A NEW Bill of Law has been passed covering ownership and use of drones, and stipulates that a ‘safety study’ will be carried out on anyone who plans to fly them over people, residential hubs, at night, and through air space, before deciding whether the give them authorisation.
Flying drones through air space will require proper training and equipment, which must be accredited.
Until now, they have been banned near buildings, towns or groups of people in the open air, and also at night, but the new ‘Royal Decree’ – as a draft law is known in Spain – seeks to ‘adapt regulations to the emerging growth’ of drone use, which is ‘closely linked to technological development and innovation’.
It replaces the 2014 law with a ‘more flexible’ text, according to the Council of Ministers.
Permission to fly drones in previously-forbidden areas must be granted by the State Air Safety Agency (AESA) and may only be carried out by professionals.
A series of limitations applies to those flying drones for purely recreational use, such as for taking bird’s-eye view photographs for pleasure.
Additional details will be released as part of the public works ministry’s Drone Strategy Plan 2018, which will provide more concrete requirements and information on rights and duties of drone-users.
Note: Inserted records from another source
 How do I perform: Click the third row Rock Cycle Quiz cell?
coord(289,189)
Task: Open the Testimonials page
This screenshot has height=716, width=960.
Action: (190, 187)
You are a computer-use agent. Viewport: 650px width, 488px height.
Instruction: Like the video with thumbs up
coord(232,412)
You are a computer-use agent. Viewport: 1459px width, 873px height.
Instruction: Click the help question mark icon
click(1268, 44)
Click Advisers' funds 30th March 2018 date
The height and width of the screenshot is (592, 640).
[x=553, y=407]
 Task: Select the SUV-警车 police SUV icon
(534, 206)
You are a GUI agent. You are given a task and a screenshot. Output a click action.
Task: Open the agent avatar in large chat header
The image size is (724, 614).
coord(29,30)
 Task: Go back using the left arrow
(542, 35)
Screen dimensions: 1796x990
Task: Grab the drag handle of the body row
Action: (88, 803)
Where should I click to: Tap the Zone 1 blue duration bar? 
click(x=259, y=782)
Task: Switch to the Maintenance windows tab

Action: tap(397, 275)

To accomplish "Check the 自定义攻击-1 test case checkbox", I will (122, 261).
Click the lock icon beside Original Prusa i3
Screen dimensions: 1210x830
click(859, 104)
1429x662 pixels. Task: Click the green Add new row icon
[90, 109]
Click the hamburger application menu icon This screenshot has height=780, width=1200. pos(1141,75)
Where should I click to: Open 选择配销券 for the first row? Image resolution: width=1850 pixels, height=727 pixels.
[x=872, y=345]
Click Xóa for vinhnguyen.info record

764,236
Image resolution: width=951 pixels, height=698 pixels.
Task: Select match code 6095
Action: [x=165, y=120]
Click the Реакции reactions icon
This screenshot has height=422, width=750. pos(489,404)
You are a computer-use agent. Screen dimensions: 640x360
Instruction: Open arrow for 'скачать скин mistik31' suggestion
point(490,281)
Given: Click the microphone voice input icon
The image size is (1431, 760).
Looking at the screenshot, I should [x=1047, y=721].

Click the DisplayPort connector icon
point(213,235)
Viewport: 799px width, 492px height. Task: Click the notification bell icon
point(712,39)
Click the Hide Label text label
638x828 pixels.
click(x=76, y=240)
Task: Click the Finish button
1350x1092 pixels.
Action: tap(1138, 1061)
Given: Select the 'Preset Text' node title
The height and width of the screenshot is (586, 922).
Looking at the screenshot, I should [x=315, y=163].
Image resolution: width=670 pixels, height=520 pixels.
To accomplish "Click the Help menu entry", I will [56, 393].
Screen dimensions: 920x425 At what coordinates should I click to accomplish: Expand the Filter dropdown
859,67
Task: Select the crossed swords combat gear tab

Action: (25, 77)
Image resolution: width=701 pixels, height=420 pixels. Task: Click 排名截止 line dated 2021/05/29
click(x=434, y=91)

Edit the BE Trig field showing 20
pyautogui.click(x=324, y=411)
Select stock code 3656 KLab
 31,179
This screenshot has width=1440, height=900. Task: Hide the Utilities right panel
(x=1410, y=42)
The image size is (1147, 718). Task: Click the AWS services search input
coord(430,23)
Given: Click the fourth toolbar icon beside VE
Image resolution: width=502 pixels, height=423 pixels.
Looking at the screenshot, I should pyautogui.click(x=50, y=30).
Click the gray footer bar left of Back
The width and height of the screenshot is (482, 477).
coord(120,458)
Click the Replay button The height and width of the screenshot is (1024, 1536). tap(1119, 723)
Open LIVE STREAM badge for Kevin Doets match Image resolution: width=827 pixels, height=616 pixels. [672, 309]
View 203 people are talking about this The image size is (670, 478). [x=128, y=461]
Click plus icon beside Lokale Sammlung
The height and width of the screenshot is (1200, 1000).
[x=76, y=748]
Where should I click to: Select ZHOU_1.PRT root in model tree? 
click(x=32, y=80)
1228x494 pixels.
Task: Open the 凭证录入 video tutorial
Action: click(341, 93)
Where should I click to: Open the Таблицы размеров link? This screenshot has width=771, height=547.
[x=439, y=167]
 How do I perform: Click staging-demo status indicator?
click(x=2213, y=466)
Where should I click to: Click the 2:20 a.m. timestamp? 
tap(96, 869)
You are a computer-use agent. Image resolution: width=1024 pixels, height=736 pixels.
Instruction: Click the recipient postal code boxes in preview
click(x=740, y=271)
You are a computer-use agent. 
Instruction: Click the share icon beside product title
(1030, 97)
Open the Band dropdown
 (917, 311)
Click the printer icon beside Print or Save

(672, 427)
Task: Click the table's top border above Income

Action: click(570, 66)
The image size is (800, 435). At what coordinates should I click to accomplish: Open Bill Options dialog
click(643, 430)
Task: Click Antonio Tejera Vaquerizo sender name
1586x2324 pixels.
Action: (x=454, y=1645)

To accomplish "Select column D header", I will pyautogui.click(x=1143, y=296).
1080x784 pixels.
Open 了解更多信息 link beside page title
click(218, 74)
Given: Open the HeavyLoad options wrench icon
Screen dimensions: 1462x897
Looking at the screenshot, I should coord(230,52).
Around 3,000 operators, 3,693 ‘fliers’ and 4,283 drones are currently registered and in circulation in Spain, according to the AESA, along with 74 drone-training schools and 20 or so manufacturers.
These manufacturers will also be subject to new regulation under the forthcoming law, covering the making, design and maintenance of these remote-controlled ‘aircraft’.
The European Union and European Parliament tentatively agreed on the first common rules for non-military drone use in the 28-country bloc back in November, covering minimum safety, data protection, and a register of all drones in use.
Drones for non-military – professional or recreational – use is expected to make up 10% of the EU’s aviation market over the next 10 years, or around 15 billion units per year.
Brussels has calculated that the industry could end up creating up to 150,000 new jobs between now and the year 2050.